**Directions**. Copy the listing from the line with "Click the circled" up to and including the line with "click(x=13, y=254)", swapping "Explorer" for "Outline" and leaving everything else as it is. Omit the pictures.

**Records supplied**.
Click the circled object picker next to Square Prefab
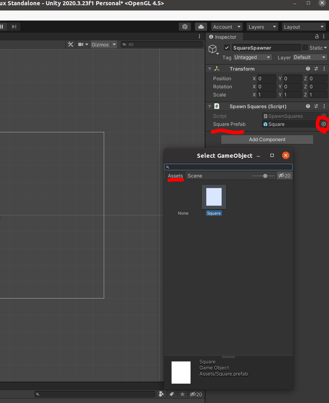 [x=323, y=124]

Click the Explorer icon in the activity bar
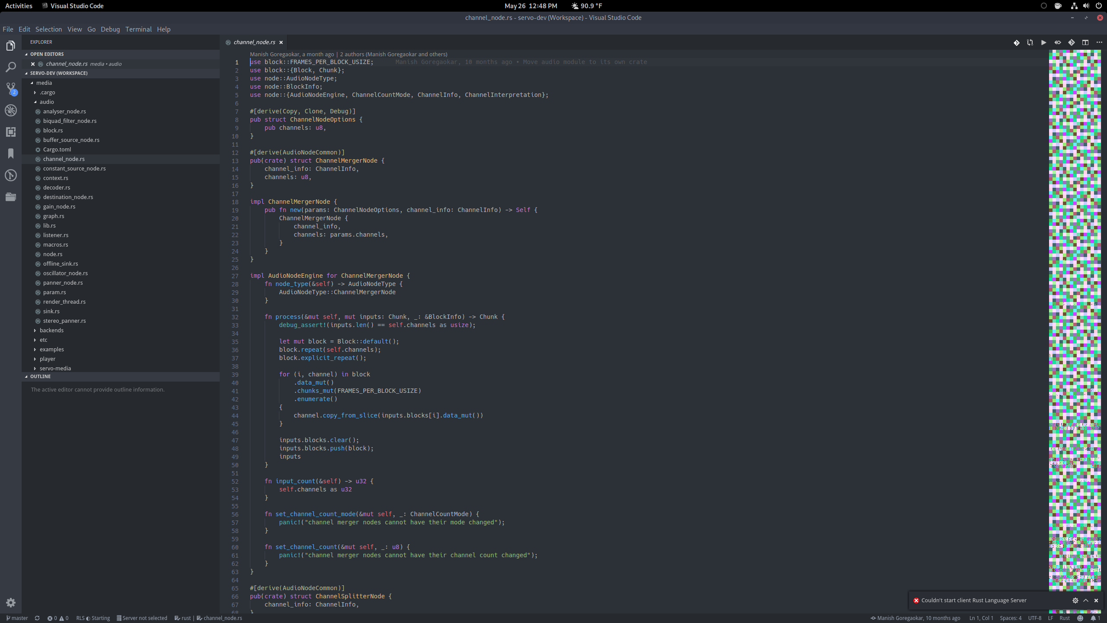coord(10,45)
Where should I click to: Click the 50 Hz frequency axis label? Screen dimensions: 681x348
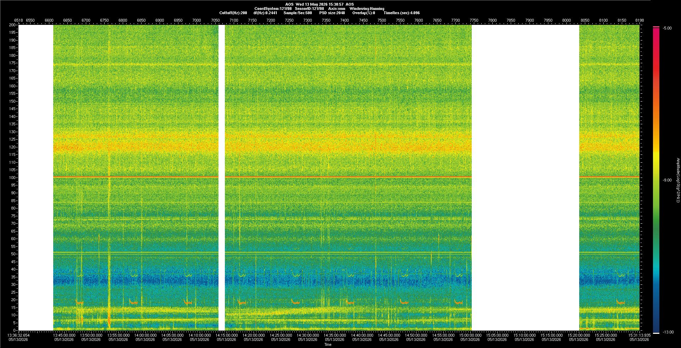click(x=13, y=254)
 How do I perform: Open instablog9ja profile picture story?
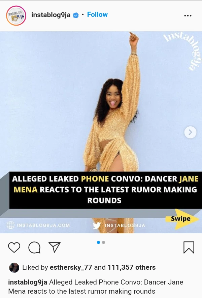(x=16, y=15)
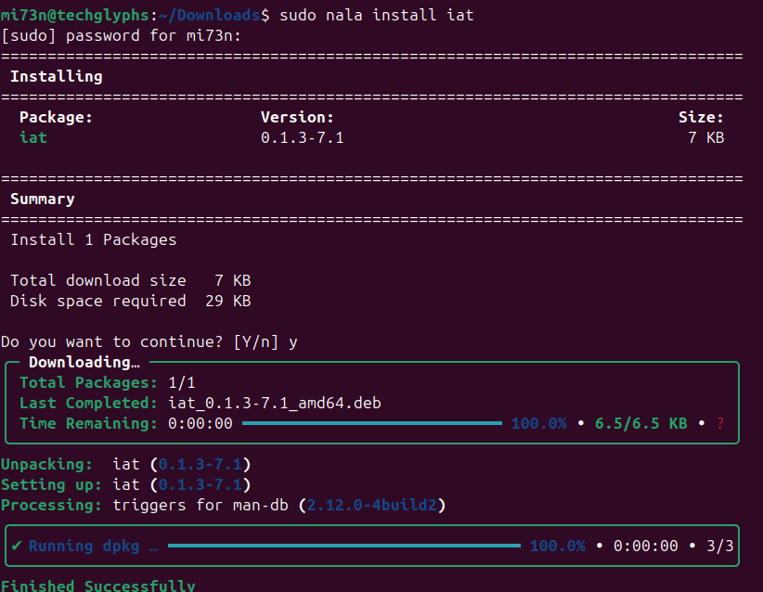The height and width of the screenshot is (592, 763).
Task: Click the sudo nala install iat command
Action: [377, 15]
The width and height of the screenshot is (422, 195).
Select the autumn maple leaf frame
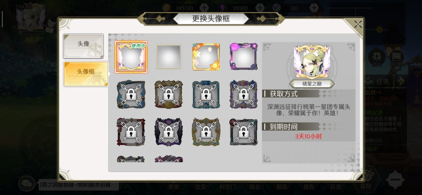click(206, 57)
...
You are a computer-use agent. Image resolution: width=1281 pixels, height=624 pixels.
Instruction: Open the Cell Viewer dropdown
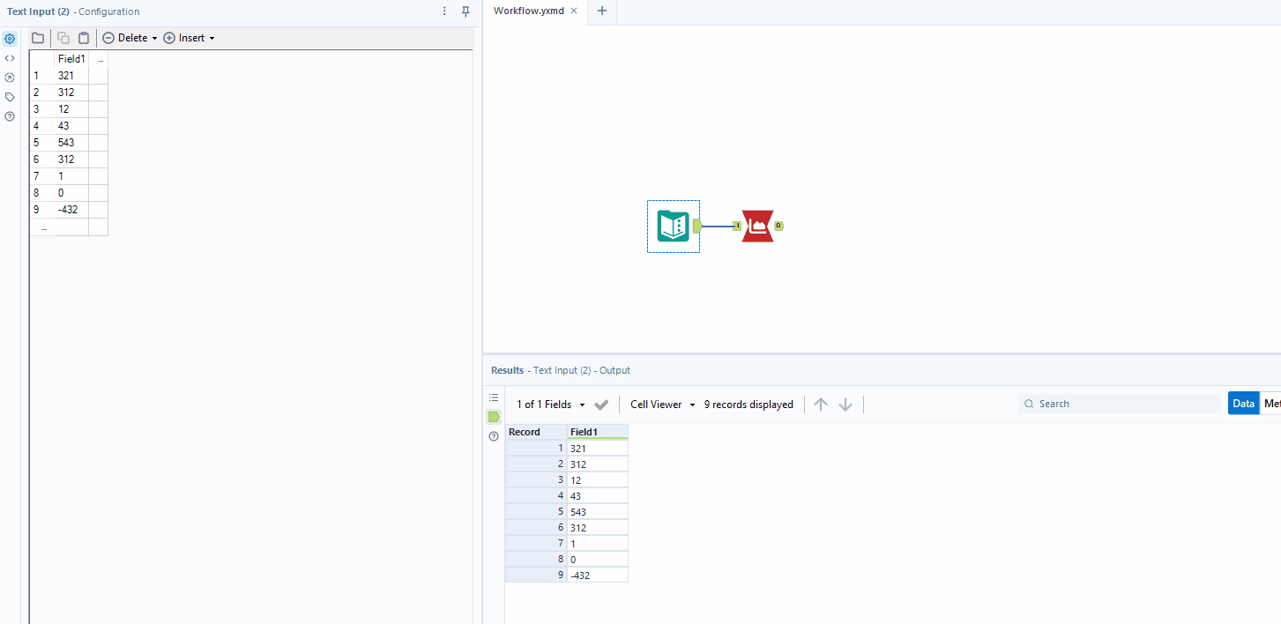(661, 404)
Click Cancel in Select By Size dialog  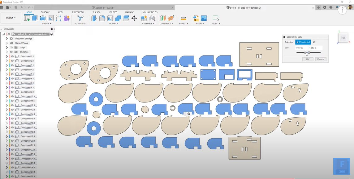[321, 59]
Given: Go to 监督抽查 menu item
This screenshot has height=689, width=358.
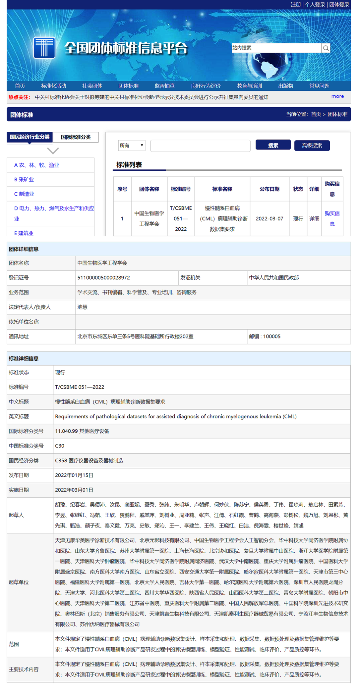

**Exercise answer**.
Click the circled object picker next to Square Prefab
 [x=323, y=124]

Click the Outline icon in the activity bar
coord(10,45)
Where should I click to: Click the 50 Hz frequency axis label? Screen dimensions: 681x348
click(x=13, y=254)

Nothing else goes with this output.